CHALLENGE:
Could you output everything in the records below, from the line containing "Task: Start debugging with the green bug icon" down to the line containing "(x=1145, y=24)", as a Markdown table with a "No." column for the row number and an "Entry" column for the line, leaving out any blank lines?

GIVEN DATA:
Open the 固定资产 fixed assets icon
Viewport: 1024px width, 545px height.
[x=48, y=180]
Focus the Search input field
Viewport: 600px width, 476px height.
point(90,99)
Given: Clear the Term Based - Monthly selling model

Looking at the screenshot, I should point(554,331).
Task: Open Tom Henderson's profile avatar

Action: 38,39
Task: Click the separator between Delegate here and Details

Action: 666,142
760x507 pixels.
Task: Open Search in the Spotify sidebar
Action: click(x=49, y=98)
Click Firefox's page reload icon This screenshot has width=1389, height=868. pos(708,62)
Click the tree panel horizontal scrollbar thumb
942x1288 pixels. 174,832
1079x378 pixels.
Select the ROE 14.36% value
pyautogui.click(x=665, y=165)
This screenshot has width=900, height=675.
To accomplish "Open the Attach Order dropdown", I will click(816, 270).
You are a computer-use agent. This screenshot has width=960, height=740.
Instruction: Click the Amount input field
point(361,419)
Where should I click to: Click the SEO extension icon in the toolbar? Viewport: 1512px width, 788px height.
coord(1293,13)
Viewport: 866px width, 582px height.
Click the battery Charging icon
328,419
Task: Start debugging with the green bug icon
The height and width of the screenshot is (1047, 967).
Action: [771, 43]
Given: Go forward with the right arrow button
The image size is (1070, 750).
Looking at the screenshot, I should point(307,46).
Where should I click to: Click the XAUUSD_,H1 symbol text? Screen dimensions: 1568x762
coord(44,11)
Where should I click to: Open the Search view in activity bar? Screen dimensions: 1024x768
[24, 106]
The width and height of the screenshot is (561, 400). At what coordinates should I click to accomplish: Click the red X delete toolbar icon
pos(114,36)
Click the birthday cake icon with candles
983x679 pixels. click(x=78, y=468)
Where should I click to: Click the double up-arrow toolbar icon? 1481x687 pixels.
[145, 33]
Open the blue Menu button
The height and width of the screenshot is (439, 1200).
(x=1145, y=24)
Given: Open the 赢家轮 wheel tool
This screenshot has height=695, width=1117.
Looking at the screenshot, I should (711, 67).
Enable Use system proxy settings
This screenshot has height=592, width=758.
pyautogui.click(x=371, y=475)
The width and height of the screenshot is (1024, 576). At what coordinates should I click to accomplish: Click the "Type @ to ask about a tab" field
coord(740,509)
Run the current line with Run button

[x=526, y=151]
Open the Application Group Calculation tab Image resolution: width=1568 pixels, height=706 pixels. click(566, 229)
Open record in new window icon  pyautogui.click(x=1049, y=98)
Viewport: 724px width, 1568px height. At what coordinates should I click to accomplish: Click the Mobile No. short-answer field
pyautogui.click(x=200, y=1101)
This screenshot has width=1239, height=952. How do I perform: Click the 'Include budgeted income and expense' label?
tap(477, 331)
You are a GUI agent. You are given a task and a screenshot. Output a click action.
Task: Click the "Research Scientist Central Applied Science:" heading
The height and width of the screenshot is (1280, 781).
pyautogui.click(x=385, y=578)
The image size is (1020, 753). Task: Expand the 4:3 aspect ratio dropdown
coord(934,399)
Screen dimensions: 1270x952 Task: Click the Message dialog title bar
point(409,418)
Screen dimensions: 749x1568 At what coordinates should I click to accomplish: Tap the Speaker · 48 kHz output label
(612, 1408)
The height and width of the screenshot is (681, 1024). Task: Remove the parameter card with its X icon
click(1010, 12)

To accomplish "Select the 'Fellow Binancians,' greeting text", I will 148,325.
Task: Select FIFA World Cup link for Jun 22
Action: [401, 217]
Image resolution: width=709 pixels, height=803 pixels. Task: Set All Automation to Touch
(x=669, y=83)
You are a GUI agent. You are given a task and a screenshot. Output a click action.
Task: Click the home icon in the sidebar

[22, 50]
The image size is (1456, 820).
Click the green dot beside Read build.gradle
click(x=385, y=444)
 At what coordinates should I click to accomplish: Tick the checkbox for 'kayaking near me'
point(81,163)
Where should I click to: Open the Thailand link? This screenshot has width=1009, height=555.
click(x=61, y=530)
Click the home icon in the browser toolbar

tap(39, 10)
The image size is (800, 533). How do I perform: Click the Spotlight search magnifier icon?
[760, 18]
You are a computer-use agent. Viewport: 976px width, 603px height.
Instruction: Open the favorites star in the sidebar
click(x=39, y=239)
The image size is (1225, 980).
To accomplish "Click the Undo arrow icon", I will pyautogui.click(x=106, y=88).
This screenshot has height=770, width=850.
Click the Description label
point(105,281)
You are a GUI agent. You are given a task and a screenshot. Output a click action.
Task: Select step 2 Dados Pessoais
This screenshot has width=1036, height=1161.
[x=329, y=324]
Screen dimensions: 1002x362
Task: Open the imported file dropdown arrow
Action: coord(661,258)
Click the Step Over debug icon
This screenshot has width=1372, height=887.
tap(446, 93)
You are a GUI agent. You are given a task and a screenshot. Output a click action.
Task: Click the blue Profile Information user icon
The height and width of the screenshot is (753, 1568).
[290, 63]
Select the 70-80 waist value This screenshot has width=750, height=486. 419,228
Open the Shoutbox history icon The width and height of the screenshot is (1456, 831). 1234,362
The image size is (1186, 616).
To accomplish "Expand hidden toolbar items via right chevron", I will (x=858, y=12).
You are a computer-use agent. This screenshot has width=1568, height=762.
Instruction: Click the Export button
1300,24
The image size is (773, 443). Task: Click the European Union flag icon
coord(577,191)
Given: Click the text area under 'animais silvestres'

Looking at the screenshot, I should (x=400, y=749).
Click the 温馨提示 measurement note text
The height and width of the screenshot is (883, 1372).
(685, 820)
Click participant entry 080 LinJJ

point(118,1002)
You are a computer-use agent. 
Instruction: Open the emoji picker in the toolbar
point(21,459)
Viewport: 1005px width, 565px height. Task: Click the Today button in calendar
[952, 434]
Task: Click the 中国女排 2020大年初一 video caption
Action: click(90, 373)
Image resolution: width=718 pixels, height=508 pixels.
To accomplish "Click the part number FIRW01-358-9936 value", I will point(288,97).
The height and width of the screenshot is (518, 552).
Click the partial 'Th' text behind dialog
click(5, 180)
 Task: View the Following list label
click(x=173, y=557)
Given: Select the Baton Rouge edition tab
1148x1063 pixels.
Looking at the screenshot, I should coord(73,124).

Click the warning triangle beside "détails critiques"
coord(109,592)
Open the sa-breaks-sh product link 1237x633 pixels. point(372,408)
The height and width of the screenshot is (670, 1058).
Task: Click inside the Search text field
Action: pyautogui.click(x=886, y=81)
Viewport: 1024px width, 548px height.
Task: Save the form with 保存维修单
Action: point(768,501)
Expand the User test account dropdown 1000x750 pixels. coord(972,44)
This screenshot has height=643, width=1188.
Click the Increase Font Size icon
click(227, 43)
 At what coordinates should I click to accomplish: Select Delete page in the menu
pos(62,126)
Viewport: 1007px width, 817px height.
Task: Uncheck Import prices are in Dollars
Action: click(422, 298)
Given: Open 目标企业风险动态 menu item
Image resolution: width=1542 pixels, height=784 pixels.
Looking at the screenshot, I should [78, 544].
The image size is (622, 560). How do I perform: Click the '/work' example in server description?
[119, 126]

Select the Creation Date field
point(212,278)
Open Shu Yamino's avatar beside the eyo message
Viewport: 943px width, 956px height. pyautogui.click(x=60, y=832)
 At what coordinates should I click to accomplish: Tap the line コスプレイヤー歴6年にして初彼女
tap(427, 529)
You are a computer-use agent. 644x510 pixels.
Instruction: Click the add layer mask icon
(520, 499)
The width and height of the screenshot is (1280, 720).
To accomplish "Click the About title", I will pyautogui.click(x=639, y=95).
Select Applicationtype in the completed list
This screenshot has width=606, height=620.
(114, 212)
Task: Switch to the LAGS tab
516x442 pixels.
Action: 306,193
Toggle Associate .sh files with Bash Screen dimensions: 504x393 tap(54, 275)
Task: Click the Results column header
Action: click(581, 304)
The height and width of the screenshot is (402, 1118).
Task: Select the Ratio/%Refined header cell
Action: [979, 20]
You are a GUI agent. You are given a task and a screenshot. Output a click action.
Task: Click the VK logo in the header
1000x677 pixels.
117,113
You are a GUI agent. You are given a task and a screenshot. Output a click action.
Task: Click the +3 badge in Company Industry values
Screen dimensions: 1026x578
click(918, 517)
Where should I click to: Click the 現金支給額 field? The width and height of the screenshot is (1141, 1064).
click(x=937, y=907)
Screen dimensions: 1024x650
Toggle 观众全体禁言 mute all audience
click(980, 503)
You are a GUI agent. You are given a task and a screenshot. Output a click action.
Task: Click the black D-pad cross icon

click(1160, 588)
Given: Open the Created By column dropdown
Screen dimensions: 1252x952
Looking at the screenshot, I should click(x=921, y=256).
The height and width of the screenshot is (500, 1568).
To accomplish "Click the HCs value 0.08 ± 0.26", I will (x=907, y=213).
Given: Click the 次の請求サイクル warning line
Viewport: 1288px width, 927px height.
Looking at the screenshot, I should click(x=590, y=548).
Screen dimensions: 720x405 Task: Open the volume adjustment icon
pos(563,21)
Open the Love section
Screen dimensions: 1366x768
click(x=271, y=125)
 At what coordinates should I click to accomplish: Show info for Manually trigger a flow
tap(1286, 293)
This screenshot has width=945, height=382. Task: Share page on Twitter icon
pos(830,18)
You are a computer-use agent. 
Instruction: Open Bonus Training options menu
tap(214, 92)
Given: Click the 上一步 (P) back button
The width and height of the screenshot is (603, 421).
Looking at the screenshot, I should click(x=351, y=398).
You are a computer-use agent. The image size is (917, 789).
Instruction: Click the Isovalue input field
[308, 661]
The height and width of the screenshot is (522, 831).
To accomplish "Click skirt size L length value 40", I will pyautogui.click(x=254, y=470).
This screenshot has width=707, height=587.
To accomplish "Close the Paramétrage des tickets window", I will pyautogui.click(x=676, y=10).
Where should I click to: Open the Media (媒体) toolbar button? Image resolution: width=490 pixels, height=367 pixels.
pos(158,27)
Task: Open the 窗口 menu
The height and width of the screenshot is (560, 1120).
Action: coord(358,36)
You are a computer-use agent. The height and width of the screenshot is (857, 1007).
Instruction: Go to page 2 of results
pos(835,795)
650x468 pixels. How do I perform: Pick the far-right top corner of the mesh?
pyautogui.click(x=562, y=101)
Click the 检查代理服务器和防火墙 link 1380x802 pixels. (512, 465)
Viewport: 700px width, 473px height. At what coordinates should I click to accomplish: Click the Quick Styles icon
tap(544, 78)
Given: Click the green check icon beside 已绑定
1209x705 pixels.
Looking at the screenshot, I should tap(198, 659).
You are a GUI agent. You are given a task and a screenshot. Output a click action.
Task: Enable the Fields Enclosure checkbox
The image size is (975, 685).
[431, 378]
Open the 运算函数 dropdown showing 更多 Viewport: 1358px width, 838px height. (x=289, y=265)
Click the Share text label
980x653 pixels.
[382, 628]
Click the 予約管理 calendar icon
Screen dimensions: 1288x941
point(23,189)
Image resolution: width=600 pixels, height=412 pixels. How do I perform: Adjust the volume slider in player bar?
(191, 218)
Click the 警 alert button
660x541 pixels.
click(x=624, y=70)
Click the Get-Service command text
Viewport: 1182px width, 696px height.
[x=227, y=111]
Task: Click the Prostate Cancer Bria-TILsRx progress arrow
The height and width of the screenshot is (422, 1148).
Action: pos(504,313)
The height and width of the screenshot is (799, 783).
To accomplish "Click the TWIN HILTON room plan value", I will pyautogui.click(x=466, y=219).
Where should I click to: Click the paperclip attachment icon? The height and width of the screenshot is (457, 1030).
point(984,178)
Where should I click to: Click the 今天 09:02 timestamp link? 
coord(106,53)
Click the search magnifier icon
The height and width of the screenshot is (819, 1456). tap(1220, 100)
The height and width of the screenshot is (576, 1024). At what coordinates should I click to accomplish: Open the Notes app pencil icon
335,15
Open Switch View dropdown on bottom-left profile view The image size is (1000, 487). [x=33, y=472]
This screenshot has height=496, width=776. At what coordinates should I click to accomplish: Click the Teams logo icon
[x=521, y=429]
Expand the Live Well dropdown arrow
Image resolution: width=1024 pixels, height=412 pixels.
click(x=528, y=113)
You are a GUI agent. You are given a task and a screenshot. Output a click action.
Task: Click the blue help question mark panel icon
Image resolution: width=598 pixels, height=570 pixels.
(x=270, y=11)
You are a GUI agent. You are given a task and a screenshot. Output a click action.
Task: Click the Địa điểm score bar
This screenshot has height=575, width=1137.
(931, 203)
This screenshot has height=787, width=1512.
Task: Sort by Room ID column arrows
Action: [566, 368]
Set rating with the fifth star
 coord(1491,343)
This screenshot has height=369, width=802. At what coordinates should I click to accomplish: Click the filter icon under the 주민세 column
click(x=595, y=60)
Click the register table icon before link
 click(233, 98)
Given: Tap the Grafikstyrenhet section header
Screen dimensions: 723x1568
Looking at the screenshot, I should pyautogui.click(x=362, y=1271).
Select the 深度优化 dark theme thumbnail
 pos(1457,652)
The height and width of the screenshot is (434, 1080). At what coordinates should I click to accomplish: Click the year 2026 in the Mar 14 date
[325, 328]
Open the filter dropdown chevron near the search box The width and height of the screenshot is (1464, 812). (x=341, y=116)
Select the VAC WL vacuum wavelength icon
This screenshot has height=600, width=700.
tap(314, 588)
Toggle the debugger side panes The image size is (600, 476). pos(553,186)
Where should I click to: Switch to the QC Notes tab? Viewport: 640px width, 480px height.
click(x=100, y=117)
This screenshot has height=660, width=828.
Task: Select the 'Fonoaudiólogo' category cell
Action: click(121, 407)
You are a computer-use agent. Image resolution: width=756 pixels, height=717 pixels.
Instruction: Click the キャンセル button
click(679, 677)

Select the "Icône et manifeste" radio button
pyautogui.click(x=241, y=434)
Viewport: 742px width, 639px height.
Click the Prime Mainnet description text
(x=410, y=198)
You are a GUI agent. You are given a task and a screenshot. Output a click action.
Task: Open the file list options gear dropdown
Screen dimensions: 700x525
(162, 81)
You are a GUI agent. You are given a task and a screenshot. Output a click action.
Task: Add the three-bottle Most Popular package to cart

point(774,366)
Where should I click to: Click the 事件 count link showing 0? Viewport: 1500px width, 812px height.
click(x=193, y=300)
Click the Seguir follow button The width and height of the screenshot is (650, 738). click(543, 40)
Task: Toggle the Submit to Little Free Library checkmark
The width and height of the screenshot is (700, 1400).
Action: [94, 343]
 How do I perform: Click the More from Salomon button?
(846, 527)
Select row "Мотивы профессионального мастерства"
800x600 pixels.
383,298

RESPONSE TO THE TASK:
| No. | Entry |
|---|---|
| 1 | Task: Start debugging with the green bug icon |
| 2 | The height and width of the screenshot is (1047, 967). |
| 3 | Action: [771, 43] |
| 4 | Given: Go forward with the right arrow button |
| 5 | The image size is (1070, 750). |
| 6 | Looking at the screenshot, I should point(307,46). |
| 7 | Where should I click to: Click the XAUUSD_,H1 symbol text? Screen dimensions: 1568x762 |
| 8 | coord(44,11) |
| 9 | Where should I click to: Open the Search view in activity bar? Screen dimensions: 1024x768 |
| 10 | [24, 106] |
| 11 | The width and height of the screenshot is (561, 400). At what coordinates should I click to accomplish: Click the red X delete toolbar icon |
| 12 | pos(114,36) |
| 13 | Click the birthday cake icon with candles |
| 14 | 983x679 pixels. click(x=78, y=468) |
| 15 | Where should I click to: Click the double up-arrow toolbar icon? 1481x687 pixels. |
| 16 | [145, 33] |
| 17 | Open the blue Menu button |
| 18 | The height and width of the screenshot is (439, 1200). |
| 19 | (x=1145, y=24) |